(Stored entries)
[Start of section]
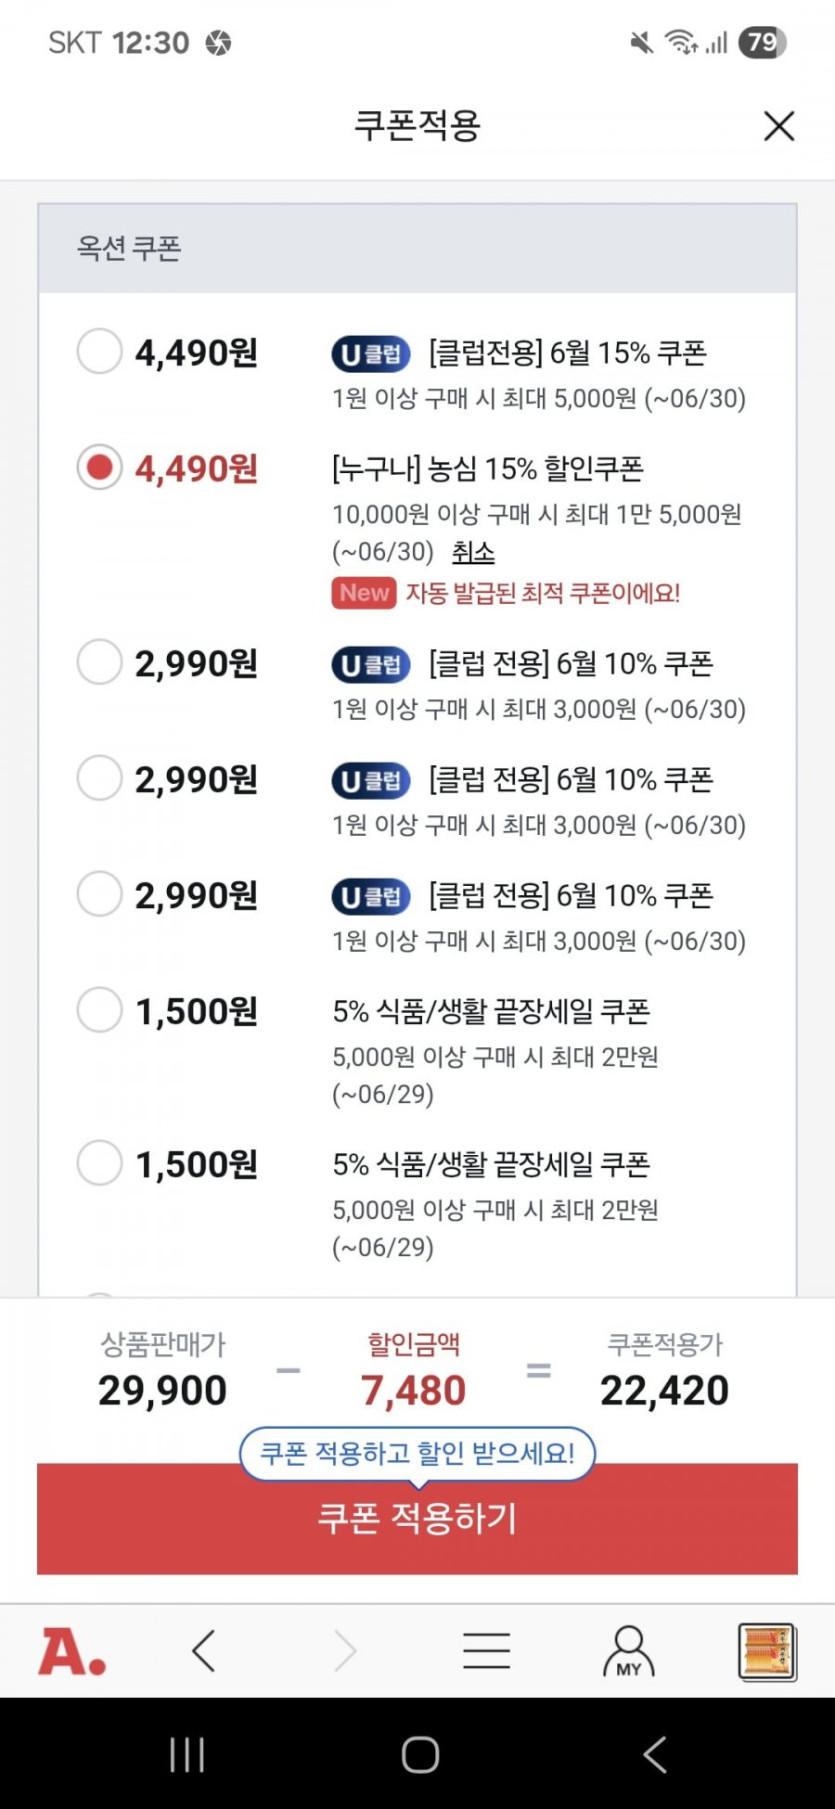This screenshot has width=835, height=1809.
Task: Go back using the browser back arrow
Action: coord(204,1651)
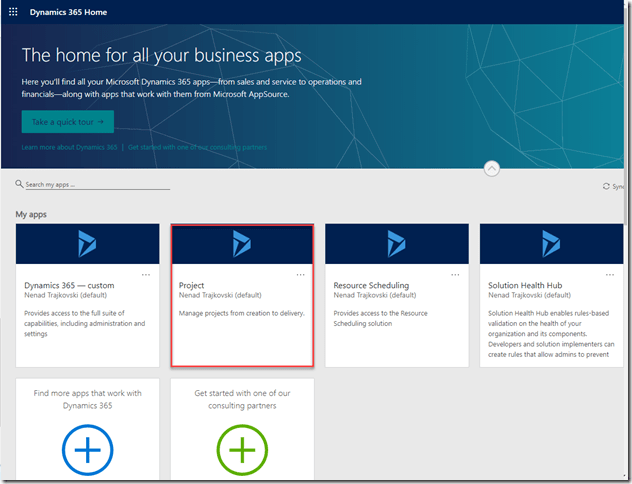This screenshot has height=484, width=632.
Task: Open more options on Project tile
Action: (301, 274)
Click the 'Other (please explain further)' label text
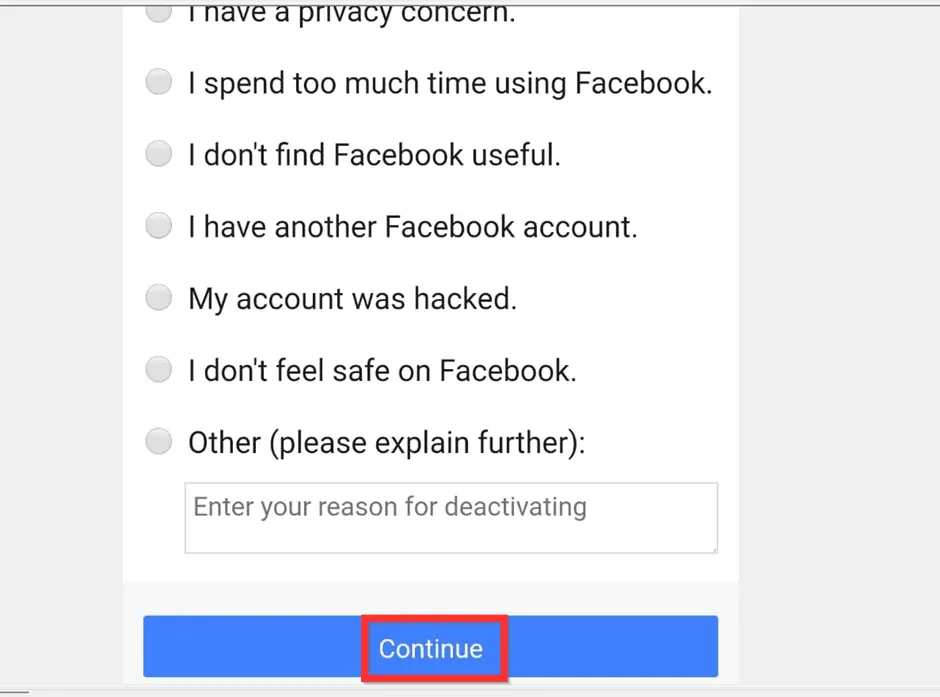 (388, 442)
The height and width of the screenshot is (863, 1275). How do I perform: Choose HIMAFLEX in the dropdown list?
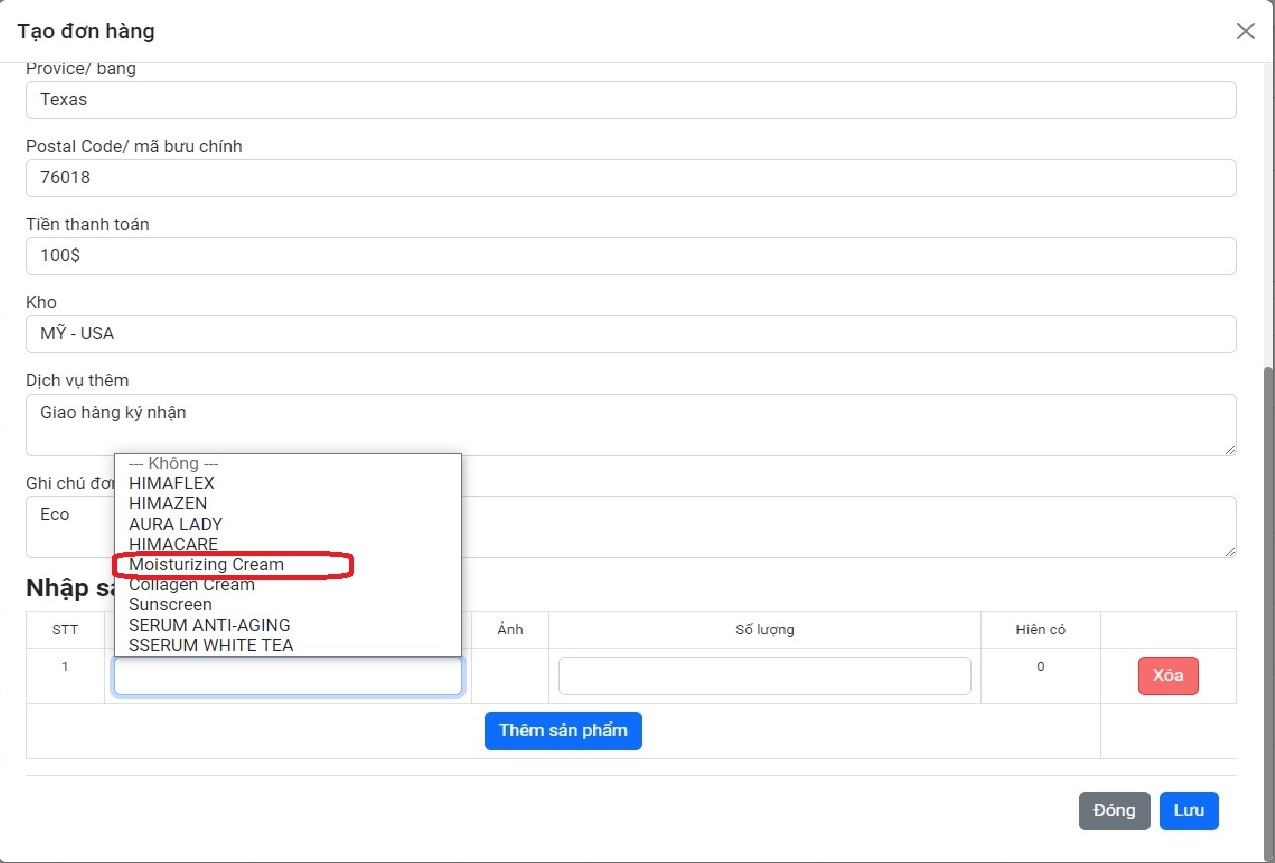172,484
[End of section]
YOUR GOAL — Please return the lines from the line with "The height and" through the last line of the data, both included, exactly, and without pictures.

SOLUTION FOR THIS EXERCISE —
The height and width of the screenshot is (863, 1275). How do I perform: Choose HIMAFLEX in the dropdown list?
172,484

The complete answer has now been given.